I'm currently teaching myself a little Haskell.  This morning I coded the 
following, the main function of which, permutate, returns all the 
permutations of a list.  (Well it seems to at least!)


insertAt :: a -> Int -> [a] -> [a]
insertAt x i xs
     | i < 0 || i > length xs  = error "invalid position"
     | otherwise               = front ++ x:back
       where (front,back) = splitAt i xs

insertAtAll :: a -> (Int,Int) -> [a] -> [[a]]
insertAtAll x (i,j) xs
     | i > j      = error "PRE: i <= j"
     | i == j     = [insertAt x i xs]
     | otherwise  = (insertAt x i xs):(insertAtAll x (i+1,j) xs)

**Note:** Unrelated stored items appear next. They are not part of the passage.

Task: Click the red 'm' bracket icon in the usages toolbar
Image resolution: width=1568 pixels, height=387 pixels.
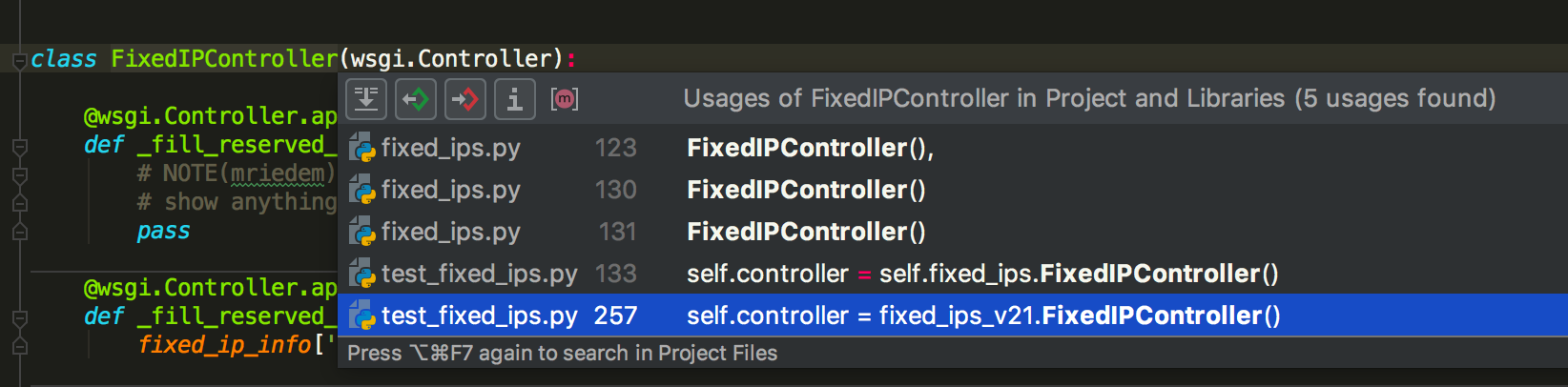Action: click(x=565, y=99)
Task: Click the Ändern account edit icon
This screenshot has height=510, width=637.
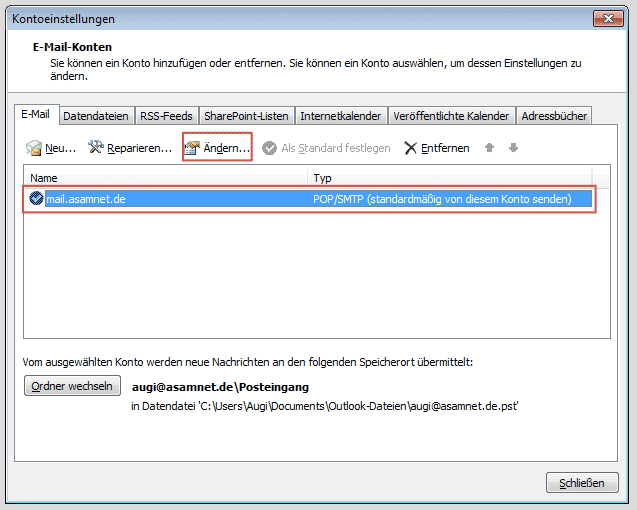Action: 192,148
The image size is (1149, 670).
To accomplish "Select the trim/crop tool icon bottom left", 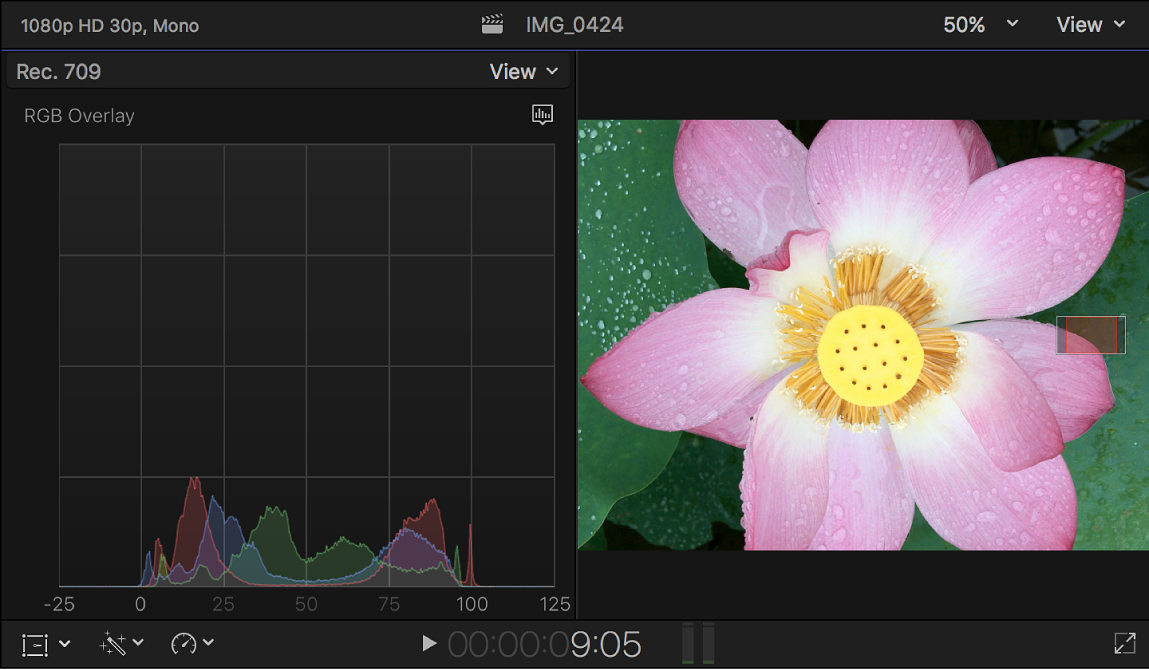I will [33, 643].
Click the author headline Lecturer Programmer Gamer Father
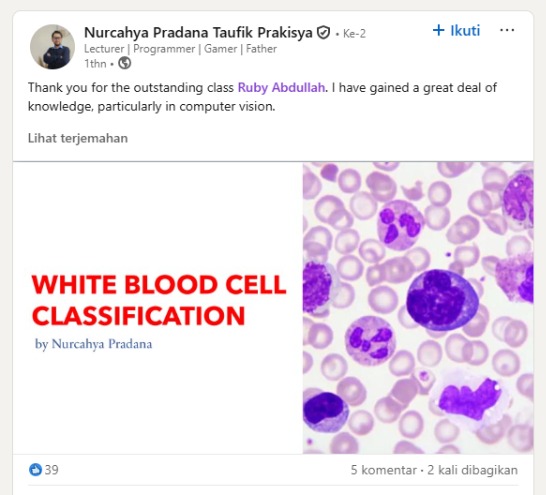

buildPermList :: a -> [[a]] -> [[a]]
buildPermList x xs
     | length xs == 0  = []
     | otherwise       = list ++ buildPermList x (tail xs)
       where list = insertAtAll x (0, length curr) curr;
             curr = head xs

permutate :: [a] -> [[a]]
permutate xs
     | length xs == 0 = [[]]
     | otherwise      = buildPermList (last xs) (permutate (init xs))


and some test runs....

Main> permutate ""
[""]
Main> permutate "a"
["a"]
Main> permutate "ab"
["ba","ab"]
Main> permutate "abc"
["cba","bca","bac","cab","acb","abc"]


My main question is really what facilities of the language I should be 
looking at to make this code more elegant!  As you can see I currently know 
only the basics of currying, and some list operations.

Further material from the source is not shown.